DATASET ENTRIES Block Start

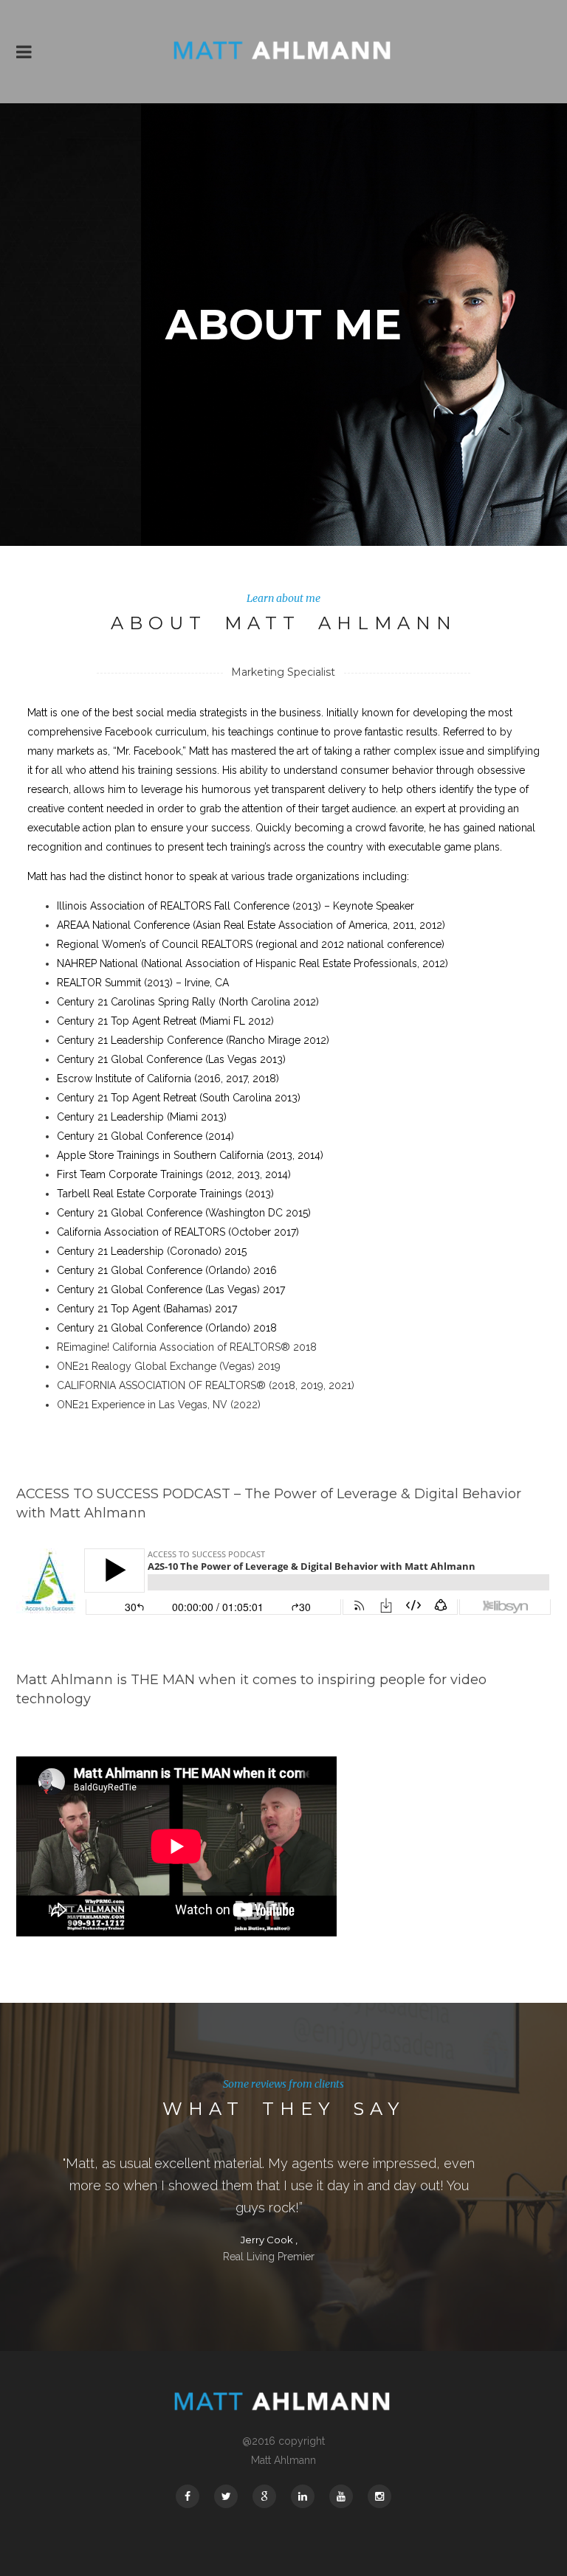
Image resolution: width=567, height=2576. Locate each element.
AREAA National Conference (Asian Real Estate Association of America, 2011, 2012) (251, 925)
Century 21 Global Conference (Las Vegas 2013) (171, 1059)
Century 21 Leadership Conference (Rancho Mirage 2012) (193, 1040)
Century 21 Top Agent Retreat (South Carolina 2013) (178, 1098)
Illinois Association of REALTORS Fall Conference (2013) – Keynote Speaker (235, 906)
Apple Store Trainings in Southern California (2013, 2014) (190, 1155)
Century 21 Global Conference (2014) (145, 1136)
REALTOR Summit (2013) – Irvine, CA (143, 982)
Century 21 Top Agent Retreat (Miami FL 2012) (165, 1021)
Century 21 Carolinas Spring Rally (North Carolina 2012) (188, 1002)
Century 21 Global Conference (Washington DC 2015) (184, 1213)
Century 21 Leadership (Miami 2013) (142, 1117)
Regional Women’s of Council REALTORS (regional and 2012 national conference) (250, 944)
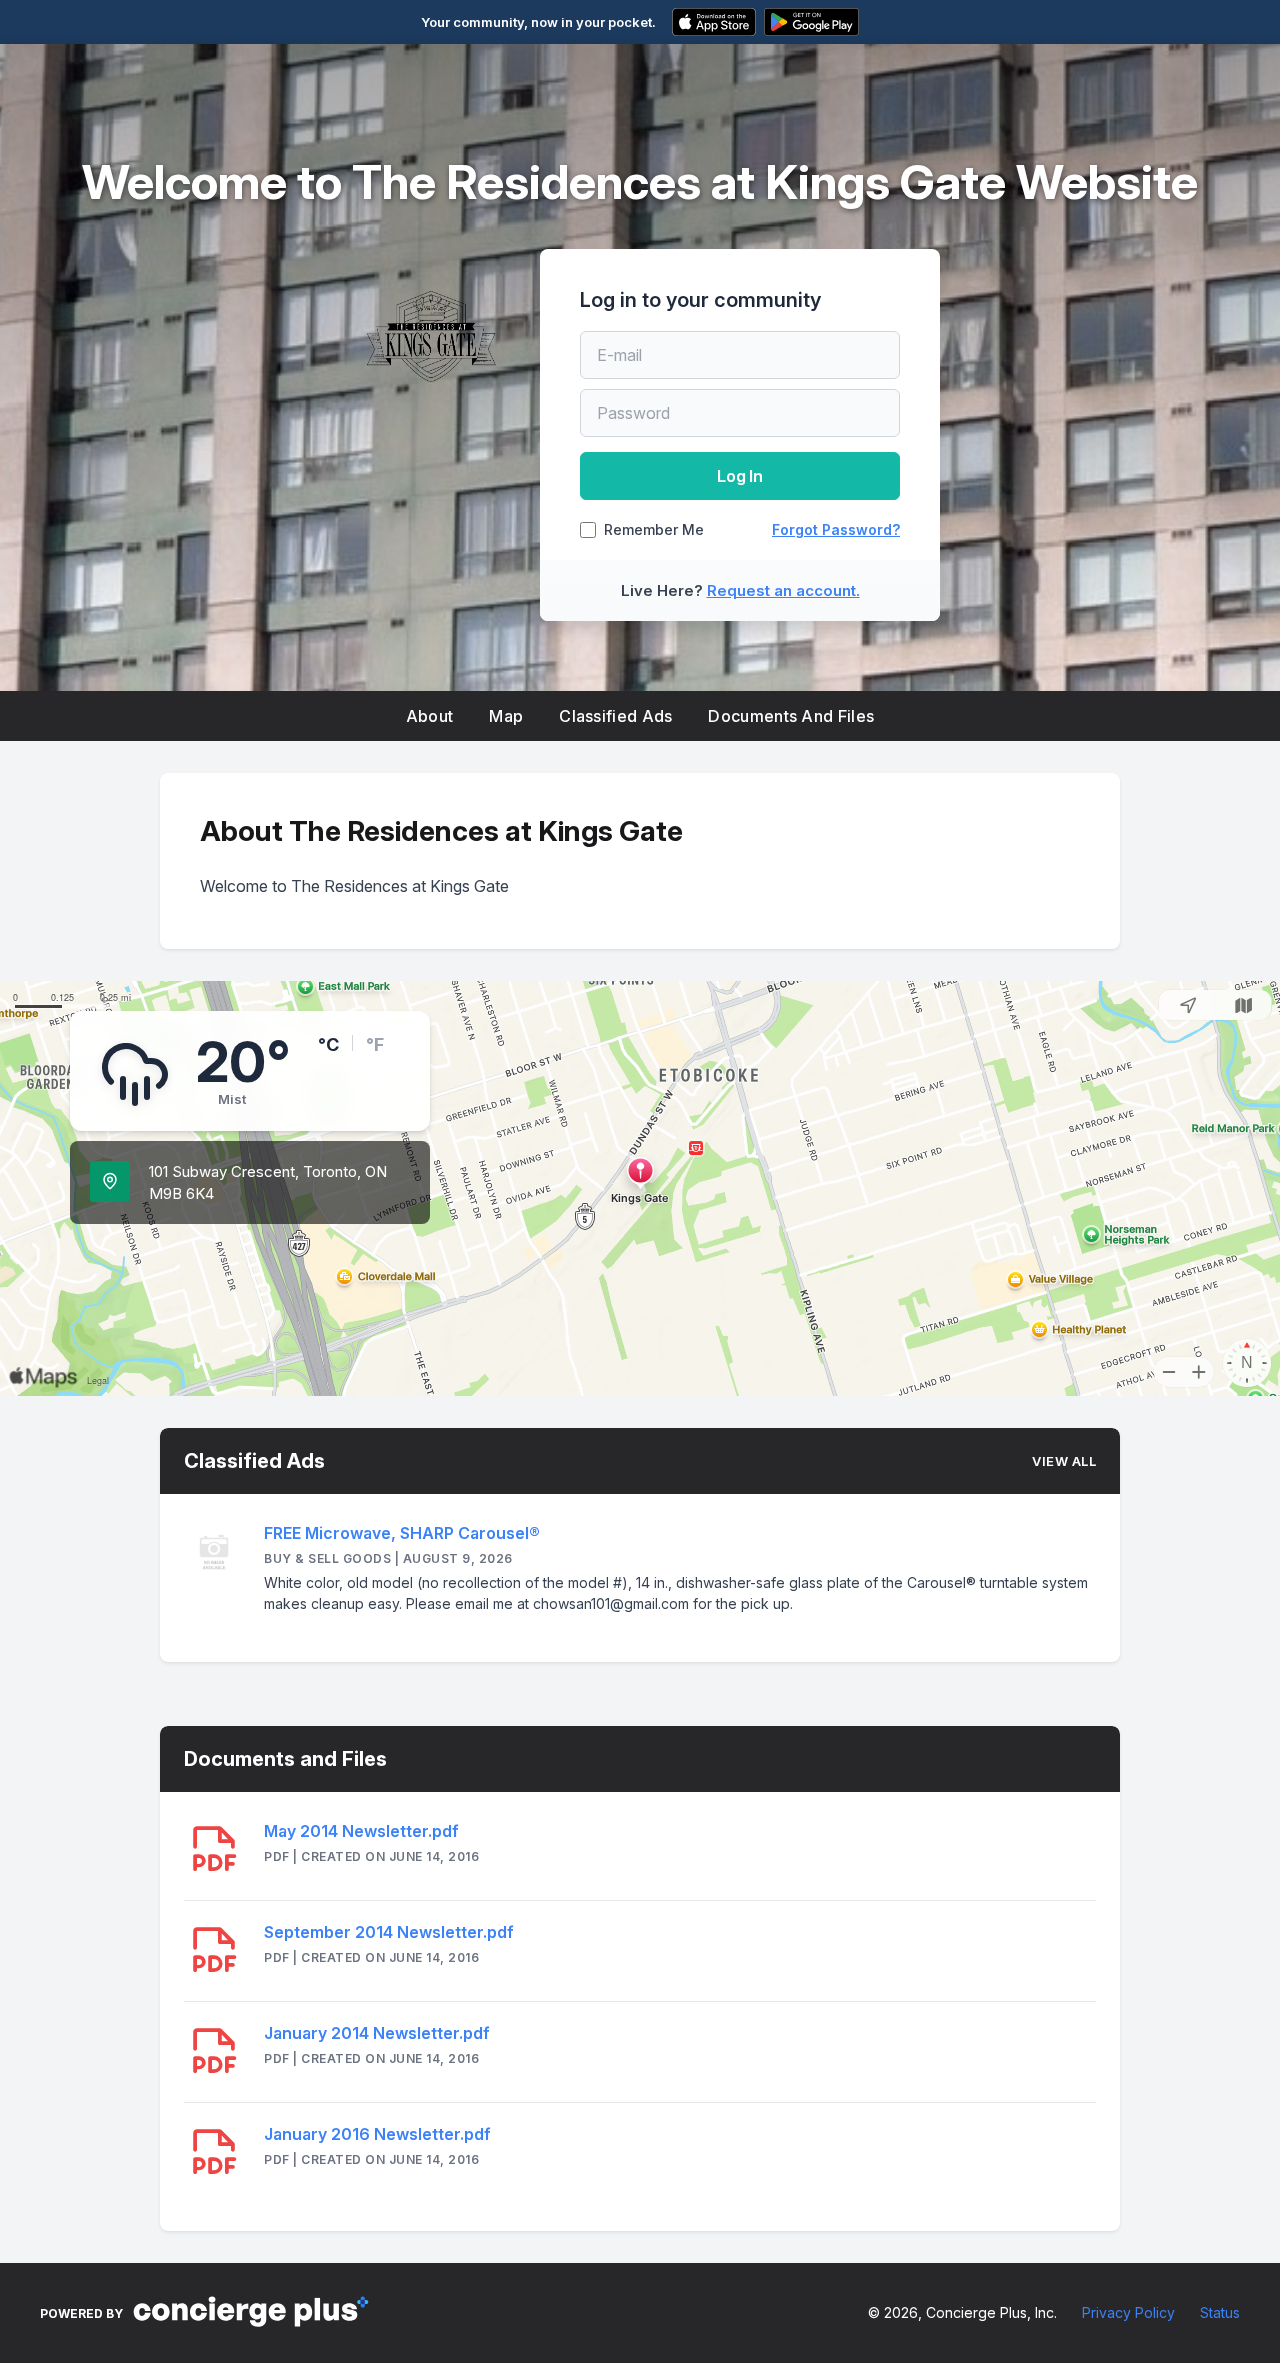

DATASET ENTRIES Block End

WHAT YOU HAVE TO DO. Nothing but the lines from the one that contains "Century 21 Global Conference (2014)" through the last line of the records belongs in the answer, reproduced exactly, with no pictures.

ANSWER FOR THE TASK.
Century 21 Global Conference (2014) (145, 1136)
REALTOR Summit (2013) – Irvine, CA (143, 982)
Century 21 Top Agent Retreat (Miami FL 2012) (165, 1021)
Century 21 Carolinas Spring Rally (North Carolina 2012) (188, 1002)
Century 21 Global Conference (Washington DC 2015) (184, 1213)
Century 21 Leadership (Miami 2013) (142, 1117)
Regional Women’s of Council REALTORS (regional and 2012 national conference) (250, 944)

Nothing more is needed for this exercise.